Personal injury lawyers are chasing benefits, not ambulances

Personal injury lawyers have heard it all and we certainly have had our share of bad press. But from where I stand, and without being too hackneyed about it, I really cannot conjure up a more precise example of a David-versus-Goliath setting in the legal industry.

Ambulance chaser.

Personal injury lawyers have heard it all and we certainly have had our share of bad press. But from where I stand, and without being too hackneyed about it, I really cannot conjure up a more precise example of a David-versus-Goliath setting in the legal industry. Most personal injury lawyers I know genuinely, sincerely advocate for victims of traumatic events and, in the current climate, are having an increasingly harder time doing so. In the realm of accident benefits specifically, it has become even more of an uphill battle fighting insurance companies so that clients can receive even the most basic of benefits. And all this while insurance companies continue to profit at great rates.

Allow me to illustrate the skewed scenario this way:    

I would like to introduce you to two residents of Ontario, Tim A. and Tim B.

Tim A. was involved in a motor vehicle accident. He was injured but not as injured as he claimed. His insurance company hired an investigator to conduct surveillance. The investigator determined that Tim A., contrary to his prior statements, was indeed working. His insurance company quickly denied his claim, and his insurance company reported him to the police for insurance fraud.

Tim B. was also involved in a motor vehicle accident. He, too, was injured. Although generally in good health, Tim B. started feeling lower back pain that radiated down his legs soon after the accident. When he initially went to the hospital, he was diagnosed with muscular/soft tissue pain. After persistently going to his family doctor to complain about his lower back pain, his doctor finally diagnosed him with chronic pain syndrome without conducting further tests. He worked in construction, and because his insurance company denied his income-replacement benefits, he returned to work, even against the wishes of medical professionals. He had a mortgage to pay and he just didn’t have a choice.

Although massage and physiotherapy alleviated his pain, his insurance company denied any further treatment saying that his injuries fell within the minor injury guideline ($3,500 in treatment). Not only that, his insurance pays thousands of dollars to dispute a treatment plan of $1,800 designed by his physiotherapist and recommended by his family doctor, citing reports completed by routinely superficial assessments serviced by “objective” physicians.

Insurance companies will have you believe that Tim A.’s actions are the reason that premiums are so high.

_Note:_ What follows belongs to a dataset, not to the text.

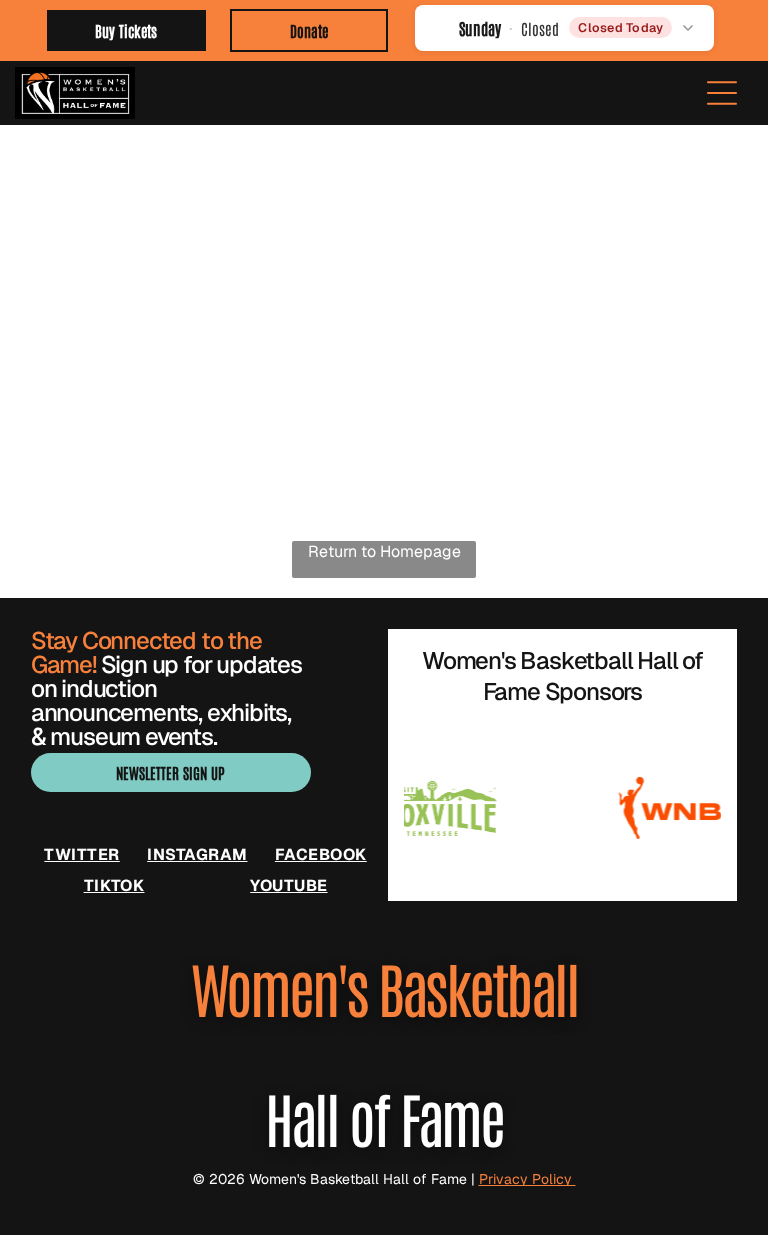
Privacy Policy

They will also argue that it is because of Tim A. that Tim B.’s benefits are denied, as they have to fight each claim zealously for “inflated injuries.” While no one will deny that there is fraud apparent in the industry — among physiotherapy clinics, mechanics and even lawyers or paralegals — insurance companies are certainly exploiting the fraud card to punish most victims, truly injured, who have been faithfully paying insurance premiums for years and are now suffering due to benefit denials.

In a recent report by York University’s Schulich School of Business economics professor Dr. Fred Lazar, prepared for Ontario Trial Lawyers Association called “Price Regulation and Possible Premium Overpayments: Automobile Insurance Companies in Ontario,” he concludes that, “Based on my calculations using the latest publicly available data, auto insurance companies in Ontario made $1.5 billion in pre-tax profits in 2016, an increase of 57% or $534 million since 2012.” He adds, “Given the levels of excessive profitability, consumers almost certainly have paid too much for their insurance coverage.”

So, while insurance companies continue to accumulate increased profits, victims of car accidents increasingly suffer due to the denial of necessary benefits.

Many of us can agree to disapprove of Tim A.’s actions; lying about or even inflating an injury is plainly unjustified and should rightly be deemed fraud. But, as for Tim B. — the vastly more common scenario — the question of who is getting defrauded is much more nuanced.

Ambulance chaser? Get us a better name.